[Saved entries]
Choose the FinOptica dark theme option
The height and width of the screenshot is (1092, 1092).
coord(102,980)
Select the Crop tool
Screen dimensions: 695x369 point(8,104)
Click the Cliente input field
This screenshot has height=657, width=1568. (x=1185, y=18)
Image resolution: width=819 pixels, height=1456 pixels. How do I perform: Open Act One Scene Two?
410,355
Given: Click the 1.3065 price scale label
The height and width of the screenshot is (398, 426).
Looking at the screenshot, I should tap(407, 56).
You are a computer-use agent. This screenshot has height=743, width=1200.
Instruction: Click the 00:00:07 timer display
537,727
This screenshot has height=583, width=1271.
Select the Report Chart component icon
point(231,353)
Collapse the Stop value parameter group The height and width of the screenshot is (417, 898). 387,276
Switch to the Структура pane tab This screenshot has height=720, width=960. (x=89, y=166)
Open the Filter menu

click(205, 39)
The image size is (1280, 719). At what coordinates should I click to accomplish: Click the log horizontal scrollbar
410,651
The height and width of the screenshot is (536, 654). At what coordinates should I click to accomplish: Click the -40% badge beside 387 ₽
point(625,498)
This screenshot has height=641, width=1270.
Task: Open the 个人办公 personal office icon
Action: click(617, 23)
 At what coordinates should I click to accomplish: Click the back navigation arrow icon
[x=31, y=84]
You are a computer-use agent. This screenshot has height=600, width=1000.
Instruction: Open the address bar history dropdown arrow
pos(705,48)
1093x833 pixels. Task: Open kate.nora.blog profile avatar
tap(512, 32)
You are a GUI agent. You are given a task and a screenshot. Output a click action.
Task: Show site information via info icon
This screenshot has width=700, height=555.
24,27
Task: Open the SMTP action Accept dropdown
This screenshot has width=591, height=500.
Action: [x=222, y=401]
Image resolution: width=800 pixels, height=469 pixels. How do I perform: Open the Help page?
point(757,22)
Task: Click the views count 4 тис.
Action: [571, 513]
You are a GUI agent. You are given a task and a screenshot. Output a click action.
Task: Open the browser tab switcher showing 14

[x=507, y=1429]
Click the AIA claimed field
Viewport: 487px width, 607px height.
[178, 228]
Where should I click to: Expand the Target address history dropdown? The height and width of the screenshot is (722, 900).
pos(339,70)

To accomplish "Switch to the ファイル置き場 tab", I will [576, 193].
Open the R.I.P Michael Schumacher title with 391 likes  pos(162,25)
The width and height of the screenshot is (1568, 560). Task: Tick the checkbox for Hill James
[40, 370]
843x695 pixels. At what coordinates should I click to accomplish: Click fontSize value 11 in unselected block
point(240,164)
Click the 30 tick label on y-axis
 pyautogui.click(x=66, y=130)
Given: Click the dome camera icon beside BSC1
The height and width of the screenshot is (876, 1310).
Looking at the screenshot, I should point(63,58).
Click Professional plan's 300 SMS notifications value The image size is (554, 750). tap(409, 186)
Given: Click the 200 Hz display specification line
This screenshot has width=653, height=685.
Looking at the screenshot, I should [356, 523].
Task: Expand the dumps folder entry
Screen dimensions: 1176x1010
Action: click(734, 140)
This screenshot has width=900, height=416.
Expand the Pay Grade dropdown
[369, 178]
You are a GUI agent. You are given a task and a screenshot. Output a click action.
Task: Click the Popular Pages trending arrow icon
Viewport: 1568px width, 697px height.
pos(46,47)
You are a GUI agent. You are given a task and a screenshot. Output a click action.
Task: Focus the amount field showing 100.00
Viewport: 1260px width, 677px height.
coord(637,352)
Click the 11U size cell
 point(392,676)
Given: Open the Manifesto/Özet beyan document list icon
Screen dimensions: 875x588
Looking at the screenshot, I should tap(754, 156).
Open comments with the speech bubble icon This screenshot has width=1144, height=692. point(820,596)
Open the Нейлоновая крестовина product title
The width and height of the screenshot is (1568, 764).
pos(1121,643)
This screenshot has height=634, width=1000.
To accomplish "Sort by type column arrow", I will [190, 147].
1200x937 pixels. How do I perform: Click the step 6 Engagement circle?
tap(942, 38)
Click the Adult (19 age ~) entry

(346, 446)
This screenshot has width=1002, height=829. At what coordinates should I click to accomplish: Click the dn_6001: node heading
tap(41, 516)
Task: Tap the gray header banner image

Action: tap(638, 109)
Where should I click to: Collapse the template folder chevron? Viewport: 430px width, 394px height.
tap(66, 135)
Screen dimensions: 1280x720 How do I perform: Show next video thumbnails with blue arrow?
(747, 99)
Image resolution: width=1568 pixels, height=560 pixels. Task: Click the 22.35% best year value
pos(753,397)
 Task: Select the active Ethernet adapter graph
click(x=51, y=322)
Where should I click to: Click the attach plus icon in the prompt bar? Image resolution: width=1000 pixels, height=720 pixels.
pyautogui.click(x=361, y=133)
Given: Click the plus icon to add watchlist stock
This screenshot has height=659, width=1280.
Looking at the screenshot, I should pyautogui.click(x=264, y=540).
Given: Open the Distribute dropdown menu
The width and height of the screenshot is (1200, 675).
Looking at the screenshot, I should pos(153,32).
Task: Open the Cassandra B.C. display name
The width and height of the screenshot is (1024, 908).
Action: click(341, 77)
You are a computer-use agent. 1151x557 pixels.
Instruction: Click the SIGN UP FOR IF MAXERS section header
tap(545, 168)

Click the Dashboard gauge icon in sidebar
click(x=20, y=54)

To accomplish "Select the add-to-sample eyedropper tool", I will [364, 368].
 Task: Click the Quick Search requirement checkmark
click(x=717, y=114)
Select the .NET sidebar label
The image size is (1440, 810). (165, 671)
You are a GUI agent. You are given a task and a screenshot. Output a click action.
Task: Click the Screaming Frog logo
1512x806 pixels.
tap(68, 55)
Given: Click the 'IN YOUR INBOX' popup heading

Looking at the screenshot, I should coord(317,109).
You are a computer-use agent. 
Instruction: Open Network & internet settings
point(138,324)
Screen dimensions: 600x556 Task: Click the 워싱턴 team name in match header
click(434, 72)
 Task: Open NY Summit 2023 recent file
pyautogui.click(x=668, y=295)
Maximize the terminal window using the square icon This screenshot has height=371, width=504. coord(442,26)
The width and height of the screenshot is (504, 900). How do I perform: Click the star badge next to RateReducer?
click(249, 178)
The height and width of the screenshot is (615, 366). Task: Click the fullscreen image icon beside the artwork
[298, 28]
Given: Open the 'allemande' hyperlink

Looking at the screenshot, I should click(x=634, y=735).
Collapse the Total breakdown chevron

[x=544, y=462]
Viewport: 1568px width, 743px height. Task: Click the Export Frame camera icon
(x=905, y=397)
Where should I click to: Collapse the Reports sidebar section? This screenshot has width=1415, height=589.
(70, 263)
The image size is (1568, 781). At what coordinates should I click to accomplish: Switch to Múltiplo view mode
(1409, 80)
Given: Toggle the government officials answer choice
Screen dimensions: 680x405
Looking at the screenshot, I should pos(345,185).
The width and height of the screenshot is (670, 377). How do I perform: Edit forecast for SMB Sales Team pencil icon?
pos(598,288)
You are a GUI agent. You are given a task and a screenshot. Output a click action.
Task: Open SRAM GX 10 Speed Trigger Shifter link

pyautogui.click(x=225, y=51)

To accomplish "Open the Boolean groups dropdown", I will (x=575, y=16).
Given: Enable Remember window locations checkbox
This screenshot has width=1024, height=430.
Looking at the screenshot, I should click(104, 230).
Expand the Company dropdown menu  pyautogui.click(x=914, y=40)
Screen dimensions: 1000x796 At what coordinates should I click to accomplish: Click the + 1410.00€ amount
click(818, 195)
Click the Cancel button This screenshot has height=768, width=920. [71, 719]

[What you have to do]:
Word for word, every record must be given again.

[Task output]:
Choose the FinOptica dark theme option
The height and width of the screenshot is (1092, 1092).
coord(102,980)
Select the Crop tool
Screen dimensions: 695x369 point(8,104)
Click the Cliente input field
This screenshot has height=657, width=1568. (x=1185, y=18)
Image resolution: width=819 pixels, height=1456 pixels. How do I perform: Open Act One Scene Two?
410,355
Given: Click the 1.3065 price scale label
The height and width of the screenshot is (398, 426).
Looking at the screenshot, I should tap(407, 56).
You are a computer-use agent. This screenshot has height=743, width=1200.
Instruction: Click the 00:00:07 timer display
537,727
This screenshot has height=583, width=1271.
Select the Report Chart component icon
point(231,353)
Collapse the Stop value parameter group The height and width of the screenshot is (417, 898). 387,276
Switch to the Структура pane tab This screenshot has height=720, width=960. (x=89, y=166)
Open the Filter menu

click(205, 39)
The image size is (1280, 719). At what coordinates should I click to accomplish: Click the log horizontal scrollbar
410,651
The height and width of the screenshot is (536, 654). At what coordinates should I click to accomplish: Click the -40% badge beside 387 ₽
point(625,498)
This screenshot has height=641, width=1270.
Task: Open the 个人办公 personal office icon
Action: click(617, 23)
 At what coordinates should I click to accomplish: Click the back navigation arrow icon
[x=31, y=84]
You are a computer-use agent. This screenshot has height=600, width=1000.
Instruction: Open the address bar history dropdown arrow
pos(705,48)
1093x833 pixels. Task: Open kate.nora.blog profile avatar
tap(512, 32)
You are a GUI agent. You are given a task and a screenshot. Output a click action.
Task: Show site information via info icon
This screenshot has width=700, height=555.
24,27
Task: Open the SMTP action Accept dropdown
This screenshot has width=591, height=500.
Action: [x=222, y=401]
Image resolution: width=800 pixels, height=469 pixels. How do I perform: Open the Help page?
point(757,22)
Task: Click the views count 4 тис.
Action: [571, 513]
You are a GUI agent. You are given a task and a screenshot. Output a click action.
Task: Open the browser tab switcher showing 14

[x=507, y=1429]
Click the AIA claimed field
Viewport: 487px width, 607px height.
[178, 228]
Where should I click to: Expand the Target address history dropdown? The height and width of the screenshot is (722, 900).
pos(339,70)

To accomplish "Switch to the ファイル置き場 tab", I will [576, 193].
Open the R.I.P Michael Schumacher title with 391 likes  pos(162,25)
The width and height of the screenshot is (1568, 560). Task: Tick the checkbox for Hill James
[40, 370]
843x695 pixels. At what coordinates should I click to accomplish: Click fontSize value 11 in unselected block
point(240,164)
Click the 30 tick label on y-axis
 pyautogui.click(x=66, y=130)
Given: Click the dome camera icon beside BSC1
The height and width of the screenshot is (876, 1310).
Looking at the screenshot, I should point(63,58).
Click Professional plan's 300 SMS notifications value The image size is (554, 750). tap(409, 186)
Given: Click the 200 Hz display specification line
This screenshot has width=653, height=685.
Looking at the screenshot, I should [356, 523].
Task: Expand the dumps folder entry
Screen dimensions: 1176x1010
Action: click(734, 140)
This screenshot has width=900, height=416.
Expand the Pay Grade dropdown
[369, 178]
You are a GUI agent. You are given a task and a screenshot. Output a click action.
Task: Click the Popular Pages trending arrow icon
Viewport: 1568px width, 697px height.
pos(46,47)
You are a GUI agent. You are given a task and a screenshot. Output a click action.
Task: Focus the amount field showing 100.00
Viewport: 1260px width, 677px height.
coord(637,352)
Click the 11U size cell
 point(392,676)
Given: Open the Manifesto/Özet beyan document list icon
Screen dimensions: 875x588
Looking at the screenshot, I should tap(754, 156).
Open comments with the speech bubble icon This screenshot has width=1144, height=692. point(820,596)
Open the Нейлоновая крестовина product title
The width and height of the screenshot is (1568, 764).
pos(1121,643)
This screenshot has height=634, width=1000.
To accomplish "Sort by type column arrow", I will [190, 147].
1200x937 pixels. How do I perform: Click the step 6 Engagement circle?
tap(942, 38)
Click the Adult (19 age ~) entry

(346, 446)
This screenshot has width=1002, height=829. At what coordinates should I click to accomplish: Click the dn_6001: node heading
tap(41, 516)
Task: Tap the gray header banner image

Action: tap(638, 109)
Where should I click to: Collapse the template folder chevron? Viewport: 430px width, 394px height.
tap(66, 135)
Screen dimensions: 1280x720 How do I perform: Show next video thumbnails with blue arrow?
(747, 99)
Image resolution: width=1568 pixels, height=560 pixels. Task: Click the 22.35% best year value
pos(753,397)
 Task: Select the active Ethernet adapter graph
click(x=51, y=322)
Where should I click to: Click the attach plus icon in the prompt bar? Image resolution: width=1000 pixels, height=720 pixels.
pyautogui.click(x=361, y=133)
Given: Click the plus icon to add watchlist stock
This screenshot has height=659, width=1280.
Looking at the screenshot, I should pyautogui.click(x=264, y=540).
Given: Open the Distribute dropdown menu
The width and height of the screenshot is (1200, 675).
Looking at the screenshot, I should pos(153,32).
Task: Open the Cassandra B.C. display name
The width and height of the screenshot is (1024, 908).
Action: click(341, 77)
You are a computer-use agent. 1151x557 pixels.
Instruction: Click the SIGN UP FOR IF MAXERS section header
tap(545, 168)

Click the Dashboard gauge icon in sidebar
click(x=20, y=54)

To accomplish "Select the add-to-sample eyedropper tool", I will [364, 368].
 Task: Click the Quick Search requirement checkmark
click(x=717, y=114)
Select the .NET sidebar label
The image size is (1440, 810). (165, 671)
You are a GUI agent. You are given a task and a screenshot. Output a click action.
Task: Click the Screaming Frog logo
1512x806 pixels.
tap(68, 55)
Given: Click the 'IN YOUR INBOX' popup heading

Looking at the screenshot, I should coord(317,109).
You are a computer-use agent. 
Instruction: Open Network & internet settings
point(138,324)
Screen dimensions: 600x556 Task: Click the 워싱턴 team name in match header
click(434, 72)
 Task: Open NY Summit 2023 recent file
pyautogui.click(x=668, y=295)
Maximize the terminal window using the square icon This screenshot has height=371, width=504. coord(442,26)
The width and height of the screenshot is (504, 900). How do I perform: Click the star badge next to RateReducer?
click(249, 178)
The height and width of the screenshot is (615, 366). Task: Click the fullscreen image icon beside the artwork
[298, 28]
Given: Open the 'allemande' hyperlink

Looking at the screenshot, I should click(x=634, y=735).
Collapse the Total breakdown chevron

[x=544, y=462]
Viewport: 1568px width, 743px height. Task: Click the Export Frame camera icon
(x=905, y=397)
Where should I click to: Collapse the Reports sidebar section? This screenshot has width=1415, height=589.
(70, 263)
The image size is (1568, 781). At what coordinates should I click to accomplish: Switch to Múltiplo view mode
(1409, 80)
Given: Toggle the government officials answer choice
Screen dimensions: 680x405
Looking at the screenshot, I should pos(345,185).
The width and height of the screenshot is (670, 377). How do I perform: Edit forecast for SMB Sales Team pencil icon?
pos(598,288)
You are a GUI agent. You are given a task and a screenshot. Output a click action.
Task: Open SRAM GX 10 Speed Trigger Shifter link

pyautogui.click(x=225, y=51)

To accomplish "Open the Boolean groups dropdown", I will (x=575, y=16).
Given: Enable Remember window locations checkbox
This screenshot has width=1024, height=430.
Looking at the screenshot, I should click(104, 230).
Expand the Company dropdown menu  pyautogui.click(x=914, y=40)
Screen dimensions: 1000x796 At what coordinates should I click to accomplish: Click the + 1410.00€ amount
click(818, 195)
Click the Cancel button This screenshot has height=768, width=920. [71, 719]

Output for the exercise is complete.